Y cuando el sol subió «dos cuartas» por el cielo, envolvieron el cadáver en las cobijas, lo colocaron en la quirma y lo llevaron al panteón. El cortejo era largo porque asistieron todos los comuneros, inclusive los que no fueron al velorio. Al lado del cadáver iban Rosendo Maqui, sus hijos e hijas, los regidores y la comisión de Muncha. Detrás, todo el pueblo de Rumi, hombres y mujeres, viejos y jóvenes, tal vez quinientas almas. Solamente se quedaron los niños y Anselmo, el tullido. Al ver que se llevaban a su madre trató dolorosamente de erguirse, olvidado de su invalidez, y luego agitó los brazos, que cayeron, por fin, vencidos. Todo su cuerpo se abatió en una inmovilidad de tronco. Su corazón saltaba como un fiel animal encadenado.

En el panteón cavaron una honda fosa en la que metieron el cadáver.
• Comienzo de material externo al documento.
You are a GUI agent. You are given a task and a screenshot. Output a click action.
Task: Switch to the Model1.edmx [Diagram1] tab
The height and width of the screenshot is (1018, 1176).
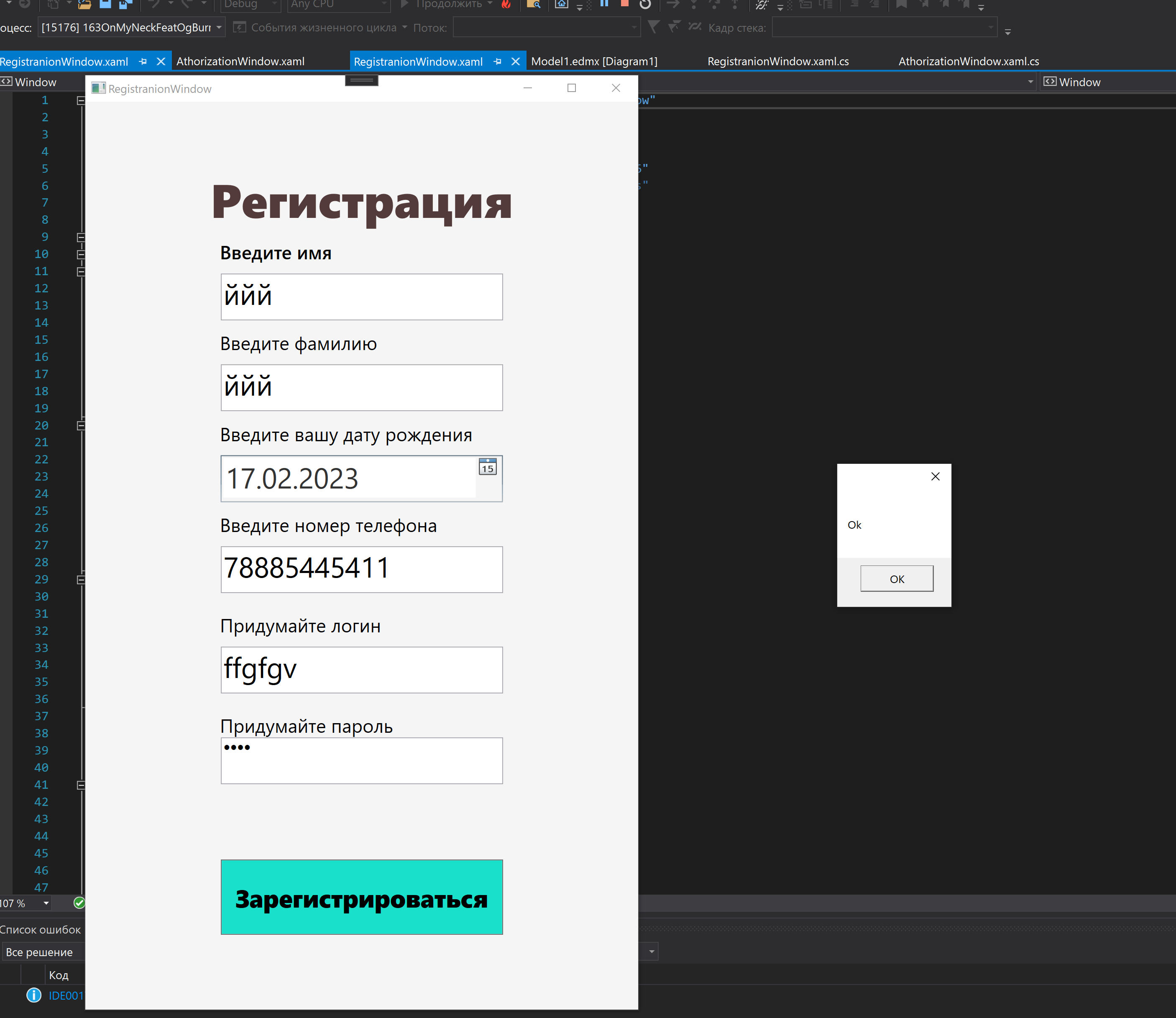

Muchos de los concurrentes dieron una mano piadosa y ritualmente, para empujar la tierra. Por último se colocó una cruz de ramas bastas. Las hijas volvieron llorando, los hijos sosteniendo con su compañía y sus brazos al viejo padre.

Y así fue velada y enterrada, con dignidad y solemnidad, la comunera Pascuala, mujer del alcalde Rosendo Maqui. La tierra cubrió su cuerpo noblemente rendido y un retazo del pasado y la tradición.

De vuelta, el gobernador Zenobio García se detuvo un momento en la plaza, rodeado de sus acompañantes. La cara rojiza había empalidecido un tanto debido a la mala noche. Echado hacia atrás, el sombrero de paja en la coronilla y los pulgares engarfiados en el cinturón de cuero, miraba a todos lados dándose un aire de persona de mucha importancia. A ratos, tamborileaba con los otros dedos sobre el abultado y tenso vientre. Sus miradas escrutaban todo el pueblo y las inmediaciones, a la vez que decía algo a sus gentes. Al fin, los visitantes pasaron a despedirse de Rosendo y se fueron.

Ninguno de los comuneros quiso ver nada especial en la actitud de los hombres de Muncha. Salvo que habían asistido como amigos al velorio y entierro y, ahora volvían a su pueblo por el camino de siempre, bañados por el buen sol de todos los días.